If you are the real Aaron Smith at the real stussy.jp, or the real Mark Morgan in El Paso (the message seems uncertain about who is its sender), I'm sorry about all this; but there is nothing I can do about it: you are going to have a very bad day.

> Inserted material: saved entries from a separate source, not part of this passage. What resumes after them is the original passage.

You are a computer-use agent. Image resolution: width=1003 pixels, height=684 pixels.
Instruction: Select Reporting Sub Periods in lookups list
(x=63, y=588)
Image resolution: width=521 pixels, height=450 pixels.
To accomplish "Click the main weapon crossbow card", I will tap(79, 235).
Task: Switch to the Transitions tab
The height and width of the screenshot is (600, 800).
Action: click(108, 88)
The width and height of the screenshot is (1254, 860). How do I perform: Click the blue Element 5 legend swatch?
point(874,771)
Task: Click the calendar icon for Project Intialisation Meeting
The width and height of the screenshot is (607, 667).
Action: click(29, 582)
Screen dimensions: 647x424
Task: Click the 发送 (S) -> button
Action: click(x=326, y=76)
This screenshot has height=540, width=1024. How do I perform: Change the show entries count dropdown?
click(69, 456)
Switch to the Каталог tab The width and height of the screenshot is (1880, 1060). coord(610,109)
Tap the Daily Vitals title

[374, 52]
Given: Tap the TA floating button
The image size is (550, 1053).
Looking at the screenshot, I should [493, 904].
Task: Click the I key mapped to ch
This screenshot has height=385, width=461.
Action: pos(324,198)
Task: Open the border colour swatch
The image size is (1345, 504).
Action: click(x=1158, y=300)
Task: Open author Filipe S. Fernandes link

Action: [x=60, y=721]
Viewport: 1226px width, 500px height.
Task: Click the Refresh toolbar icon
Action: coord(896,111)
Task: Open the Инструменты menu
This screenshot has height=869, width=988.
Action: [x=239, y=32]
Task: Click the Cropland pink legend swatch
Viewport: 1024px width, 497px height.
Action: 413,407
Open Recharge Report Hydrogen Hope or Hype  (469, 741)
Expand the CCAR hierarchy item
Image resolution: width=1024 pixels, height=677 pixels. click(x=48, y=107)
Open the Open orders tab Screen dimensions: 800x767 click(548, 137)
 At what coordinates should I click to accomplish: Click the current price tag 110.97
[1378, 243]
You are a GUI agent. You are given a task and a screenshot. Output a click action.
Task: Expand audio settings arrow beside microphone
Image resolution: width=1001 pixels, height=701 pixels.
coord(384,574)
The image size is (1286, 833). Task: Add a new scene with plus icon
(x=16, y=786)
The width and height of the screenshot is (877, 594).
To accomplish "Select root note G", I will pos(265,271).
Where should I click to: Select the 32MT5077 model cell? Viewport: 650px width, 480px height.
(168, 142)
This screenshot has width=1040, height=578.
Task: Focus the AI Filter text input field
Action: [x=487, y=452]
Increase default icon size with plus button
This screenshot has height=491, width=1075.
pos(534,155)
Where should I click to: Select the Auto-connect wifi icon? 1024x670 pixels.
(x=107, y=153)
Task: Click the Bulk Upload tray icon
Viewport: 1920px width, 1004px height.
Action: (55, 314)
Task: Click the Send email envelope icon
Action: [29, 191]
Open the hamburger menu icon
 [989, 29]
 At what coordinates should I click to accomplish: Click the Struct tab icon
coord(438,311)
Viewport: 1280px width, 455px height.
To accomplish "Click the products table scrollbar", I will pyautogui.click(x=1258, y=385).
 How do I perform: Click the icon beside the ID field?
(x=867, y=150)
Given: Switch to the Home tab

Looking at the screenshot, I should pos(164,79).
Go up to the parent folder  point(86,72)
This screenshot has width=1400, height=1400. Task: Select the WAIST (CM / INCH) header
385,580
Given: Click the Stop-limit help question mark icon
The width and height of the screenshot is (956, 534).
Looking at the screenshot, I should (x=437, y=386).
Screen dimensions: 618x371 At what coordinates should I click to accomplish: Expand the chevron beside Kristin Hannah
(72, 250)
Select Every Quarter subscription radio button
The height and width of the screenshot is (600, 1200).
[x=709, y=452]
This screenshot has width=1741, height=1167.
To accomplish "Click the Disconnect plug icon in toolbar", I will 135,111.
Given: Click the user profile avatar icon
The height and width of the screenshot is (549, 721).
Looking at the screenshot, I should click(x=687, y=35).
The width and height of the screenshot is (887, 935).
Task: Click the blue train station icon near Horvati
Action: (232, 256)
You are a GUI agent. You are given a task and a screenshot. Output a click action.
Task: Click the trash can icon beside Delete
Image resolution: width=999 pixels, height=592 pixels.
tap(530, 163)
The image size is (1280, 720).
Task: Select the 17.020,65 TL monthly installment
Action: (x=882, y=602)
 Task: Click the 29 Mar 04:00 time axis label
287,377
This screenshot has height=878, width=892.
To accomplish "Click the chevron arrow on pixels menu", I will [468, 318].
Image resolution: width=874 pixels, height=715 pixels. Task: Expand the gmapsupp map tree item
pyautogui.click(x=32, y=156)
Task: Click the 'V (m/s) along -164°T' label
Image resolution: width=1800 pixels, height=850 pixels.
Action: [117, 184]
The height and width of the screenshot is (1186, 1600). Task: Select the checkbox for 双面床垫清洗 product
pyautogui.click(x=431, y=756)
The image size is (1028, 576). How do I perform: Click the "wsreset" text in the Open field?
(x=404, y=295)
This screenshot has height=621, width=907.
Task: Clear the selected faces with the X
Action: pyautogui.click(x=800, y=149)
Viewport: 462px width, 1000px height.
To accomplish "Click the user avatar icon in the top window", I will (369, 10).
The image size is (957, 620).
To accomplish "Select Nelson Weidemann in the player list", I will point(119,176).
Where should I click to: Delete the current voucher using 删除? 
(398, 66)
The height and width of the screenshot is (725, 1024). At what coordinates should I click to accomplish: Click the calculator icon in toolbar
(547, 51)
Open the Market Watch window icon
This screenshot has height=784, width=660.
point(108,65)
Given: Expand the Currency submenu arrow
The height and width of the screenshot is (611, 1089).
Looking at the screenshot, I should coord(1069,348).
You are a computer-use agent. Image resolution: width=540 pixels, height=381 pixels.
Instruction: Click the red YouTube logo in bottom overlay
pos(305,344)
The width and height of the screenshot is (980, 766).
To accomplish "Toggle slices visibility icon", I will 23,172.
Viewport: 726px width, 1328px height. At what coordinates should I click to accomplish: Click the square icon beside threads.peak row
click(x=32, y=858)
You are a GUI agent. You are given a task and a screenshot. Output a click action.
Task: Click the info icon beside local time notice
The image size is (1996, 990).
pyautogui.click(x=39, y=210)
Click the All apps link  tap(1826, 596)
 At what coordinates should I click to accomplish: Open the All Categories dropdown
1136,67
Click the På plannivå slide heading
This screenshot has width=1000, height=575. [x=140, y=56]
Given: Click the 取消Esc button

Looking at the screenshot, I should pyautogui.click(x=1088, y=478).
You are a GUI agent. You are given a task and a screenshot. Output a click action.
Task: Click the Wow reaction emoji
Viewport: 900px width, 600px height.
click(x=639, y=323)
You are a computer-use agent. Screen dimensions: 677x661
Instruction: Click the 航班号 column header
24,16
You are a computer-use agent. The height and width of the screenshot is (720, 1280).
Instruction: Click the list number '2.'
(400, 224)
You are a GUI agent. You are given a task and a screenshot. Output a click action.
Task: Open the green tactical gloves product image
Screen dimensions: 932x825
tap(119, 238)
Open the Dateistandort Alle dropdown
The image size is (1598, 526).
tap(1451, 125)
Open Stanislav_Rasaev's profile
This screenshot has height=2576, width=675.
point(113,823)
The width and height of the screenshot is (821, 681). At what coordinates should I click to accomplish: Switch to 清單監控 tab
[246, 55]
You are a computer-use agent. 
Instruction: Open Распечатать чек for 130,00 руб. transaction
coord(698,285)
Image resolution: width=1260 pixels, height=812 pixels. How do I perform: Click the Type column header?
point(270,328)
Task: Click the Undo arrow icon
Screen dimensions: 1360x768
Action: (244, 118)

One other point: I am grateful to David Seidman for pointing out to me this lovely paper by Cormac Herley, which tackles mathematically the question of why a scammer would be so stupid as to write such an atrocious email, and even mention Nigeria in it. The answer is: to reduce the "victim density". He has to make sure that only the most utterly gullible and stupid recipients will respond. If we all wrote back to the scammer and he had to try and correspond with millions of us to see if we were going to supply the details he wants, his work would be unending and his profit would shrink to nothing. Strange though it may seem, the scammer's best interests are served if the email doing the phishing is ludicrously incompetent and transparently suspicious. He isn't after you or me; he's after the poor, lonely, gullible, housebound pensioner next door, the rare uninformed shut-in who has never heard of Nigerian scams and for whom the dream of a windfall will be attractive enough to justify handing over a bank account authorization password.